Saturday, August 27, 2011

"Peacocks"

It's Saturday night. As Hurricane Irene continues up the coast and to New York, maybe it has already hit, I read this story that screams New York and feel nostalgia for a place I've never lived but always kind of wanted to.

Today's story, "Peacocks" by L.E. Miller is a good story from a good journal, Ascent. The point of view, which at first appears to be the collective "we" is also very interesting, but it later turns out that one women rather than all is narrating, telling the story for the group of them. The story, which is mostly set in the 1950s, begins: "We had values. We had Le Creuset pots. We had fold-out couches in our living rooms, where we slept with our husbands at night. "
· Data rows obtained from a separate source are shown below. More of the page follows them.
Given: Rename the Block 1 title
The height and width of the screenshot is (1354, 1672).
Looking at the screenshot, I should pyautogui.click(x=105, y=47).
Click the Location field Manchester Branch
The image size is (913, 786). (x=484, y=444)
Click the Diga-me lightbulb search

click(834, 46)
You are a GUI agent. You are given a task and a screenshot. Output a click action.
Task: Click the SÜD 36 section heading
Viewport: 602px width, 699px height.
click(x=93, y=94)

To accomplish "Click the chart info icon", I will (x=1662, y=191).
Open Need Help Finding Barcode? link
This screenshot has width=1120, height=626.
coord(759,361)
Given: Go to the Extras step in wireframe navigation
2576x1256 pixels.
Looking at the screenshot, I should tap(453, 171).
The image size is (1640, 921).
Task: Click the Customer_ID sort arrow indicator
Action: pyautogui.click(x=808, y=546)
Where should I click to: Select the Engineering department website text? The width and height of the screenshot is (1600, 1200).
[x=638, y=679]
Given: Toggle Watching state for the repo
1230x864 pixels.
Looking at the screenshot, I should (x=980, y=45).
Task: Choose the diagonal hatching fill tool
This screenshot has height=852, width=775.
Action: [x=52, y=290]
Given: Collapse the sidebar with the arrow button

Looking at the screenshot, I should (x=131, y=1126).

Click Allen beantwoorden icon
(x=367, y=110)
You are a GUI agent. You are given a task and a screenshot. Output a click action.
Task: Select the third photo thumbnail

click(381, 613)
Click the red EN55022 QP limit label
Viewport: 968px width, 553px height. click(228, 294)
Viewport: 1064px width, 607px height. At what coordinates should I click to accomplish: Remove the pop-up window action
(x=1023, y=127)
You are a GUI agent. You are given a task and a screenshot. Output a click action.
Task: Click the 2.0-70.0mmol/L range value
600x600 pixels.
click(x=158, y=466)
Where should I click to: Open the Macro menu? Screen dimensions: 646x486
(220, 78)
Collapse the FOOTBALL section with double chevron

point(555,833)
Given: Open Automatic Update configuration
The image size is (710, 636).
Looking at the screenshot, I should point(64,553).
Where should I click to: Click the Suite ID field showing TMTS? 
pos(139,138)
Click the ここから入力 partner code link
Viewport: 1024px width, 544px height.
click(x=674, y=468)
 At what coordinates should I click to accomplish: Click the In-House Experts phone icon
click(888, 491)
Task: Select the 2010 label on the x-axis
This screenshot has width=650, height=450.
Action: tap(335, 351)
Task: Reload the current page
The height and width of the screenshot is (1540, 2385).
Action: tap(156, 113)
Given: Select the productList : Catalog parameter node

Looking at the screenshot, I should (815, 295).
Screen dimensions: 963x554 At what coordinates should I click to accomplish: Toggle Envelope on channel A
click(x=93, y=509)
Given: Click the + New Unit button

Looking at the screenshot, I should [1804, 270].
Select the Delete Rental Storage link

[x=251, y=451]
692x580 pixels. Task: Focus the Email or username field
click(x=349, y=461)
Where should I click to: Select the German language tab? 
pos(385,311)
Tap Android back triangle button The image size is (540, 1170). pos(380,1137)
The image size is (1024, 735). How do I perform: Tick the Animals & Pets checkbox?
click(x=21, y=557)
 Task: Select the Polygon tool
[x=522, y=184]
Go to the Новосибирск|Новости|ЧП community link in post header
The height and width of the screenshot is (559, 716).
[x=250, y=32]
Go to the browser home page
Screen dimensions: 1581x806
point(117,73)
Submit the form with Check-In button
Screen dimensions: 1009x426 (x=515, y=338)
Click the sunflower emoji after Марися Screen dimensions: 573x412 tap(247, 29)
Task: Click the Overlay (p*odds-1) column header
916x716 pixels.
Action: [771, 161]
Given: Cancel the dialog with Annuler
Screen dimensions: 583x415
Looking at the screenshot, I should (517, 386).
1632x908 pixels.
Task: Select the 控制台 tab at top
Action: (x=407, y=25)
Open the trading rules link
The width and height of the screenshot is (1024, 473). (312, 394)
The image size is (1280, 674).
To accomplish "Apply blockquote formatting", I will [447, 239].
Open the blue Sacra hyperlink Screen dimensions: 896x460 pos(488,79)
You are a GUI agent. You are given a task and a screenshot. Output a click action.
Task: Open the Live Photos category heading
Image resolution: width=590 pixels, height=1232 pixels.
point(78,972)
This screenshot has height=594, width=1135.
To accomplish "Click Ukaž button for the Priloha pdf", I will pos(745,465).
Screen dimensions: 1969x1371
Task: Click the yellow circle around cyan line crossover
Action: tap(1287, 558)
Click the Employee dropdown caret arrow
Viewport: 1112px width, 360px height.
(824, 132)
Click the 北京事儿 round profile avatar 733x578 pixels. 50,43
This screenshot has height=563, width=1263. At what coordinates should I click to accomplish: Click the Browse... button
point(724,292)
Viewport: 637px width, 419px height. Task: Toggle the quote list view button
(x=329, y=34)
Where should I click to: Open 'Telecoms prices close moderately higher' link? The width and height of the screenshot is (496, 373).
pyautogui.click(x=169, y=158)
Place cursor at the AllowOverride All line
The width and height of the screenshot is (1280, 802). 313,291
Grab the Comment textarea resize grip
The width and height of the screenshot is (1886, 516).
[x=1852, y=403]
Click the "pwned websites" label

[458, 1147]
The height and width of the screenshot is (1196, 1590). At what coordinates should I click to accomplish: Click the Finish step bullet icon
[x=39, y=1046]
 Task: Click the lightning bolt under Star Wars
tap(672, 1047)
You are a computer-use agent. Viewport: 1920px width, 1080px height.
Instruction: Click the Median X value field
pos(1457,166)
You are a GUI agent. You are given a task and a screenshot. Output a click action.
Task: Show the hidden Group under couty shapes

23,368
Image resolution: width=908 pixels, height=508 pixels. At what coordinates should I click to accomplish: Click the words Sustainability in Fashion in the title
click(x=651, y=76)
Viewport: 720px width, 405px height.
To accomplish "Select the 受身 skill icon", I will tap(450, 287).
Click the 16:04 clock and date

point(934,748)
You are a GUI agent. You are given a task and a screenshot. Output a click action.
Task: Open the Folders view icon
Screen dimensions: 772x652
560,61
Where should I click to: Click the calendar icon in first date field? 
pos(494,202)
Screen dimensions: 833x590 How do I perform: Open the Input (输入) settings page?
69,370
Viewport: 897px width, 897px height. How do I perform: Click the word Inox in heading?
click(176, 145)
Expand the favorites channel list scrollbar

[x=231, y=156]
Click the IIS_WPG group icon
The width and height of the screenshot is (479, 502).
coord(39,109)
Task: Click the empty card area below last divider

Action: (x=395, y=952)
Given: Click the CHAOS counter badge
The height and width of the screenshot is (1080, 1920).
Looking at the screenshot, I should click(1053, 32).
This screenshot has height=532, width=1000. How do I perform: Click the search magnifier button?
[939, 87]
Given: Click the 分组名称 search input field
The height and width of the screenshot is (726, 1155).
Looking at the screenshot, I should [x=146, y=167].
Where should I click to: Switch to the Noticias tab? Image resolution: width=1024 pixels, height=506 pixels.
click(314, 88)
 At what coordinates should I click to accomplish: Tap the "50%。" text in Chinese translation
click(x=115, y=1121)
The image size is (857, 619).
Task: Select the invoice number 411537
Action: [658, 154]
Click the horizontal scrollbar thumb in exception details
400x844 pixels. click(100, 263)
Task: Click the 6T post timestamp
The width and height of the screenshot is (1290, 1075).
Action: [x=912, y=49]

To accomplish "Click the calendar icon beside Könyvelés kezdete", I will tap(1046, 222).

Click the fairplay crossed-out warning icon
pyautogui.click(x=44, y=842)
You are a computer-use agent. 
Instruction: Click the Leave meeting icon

The story describes the women in the story as "landsmen, all of us dark-haired women who carried the inflections of our parents’ Yiddish in our speech. Our cramped apartments were fine with us; we would never in a million years live in some bourgeois outpost in Long Island, and the only way we’d return to Brooklyn was in a coffin. We called ourselves The Quorum. We called ourselves the Collective Unconscious of the Upper West Side. " These women are mothers whose children play together "in a bleak little playground near the Cathedral of Saint John the Divine."

All of the women have something in common, but then a new woman moves in who doesn't seem to fit in. The other woman take satisfaction in their lives, but the new woman seems above them and apart from them. But is she really that different?


Like the narrator, do you see a little bit of yourself in Rebecca?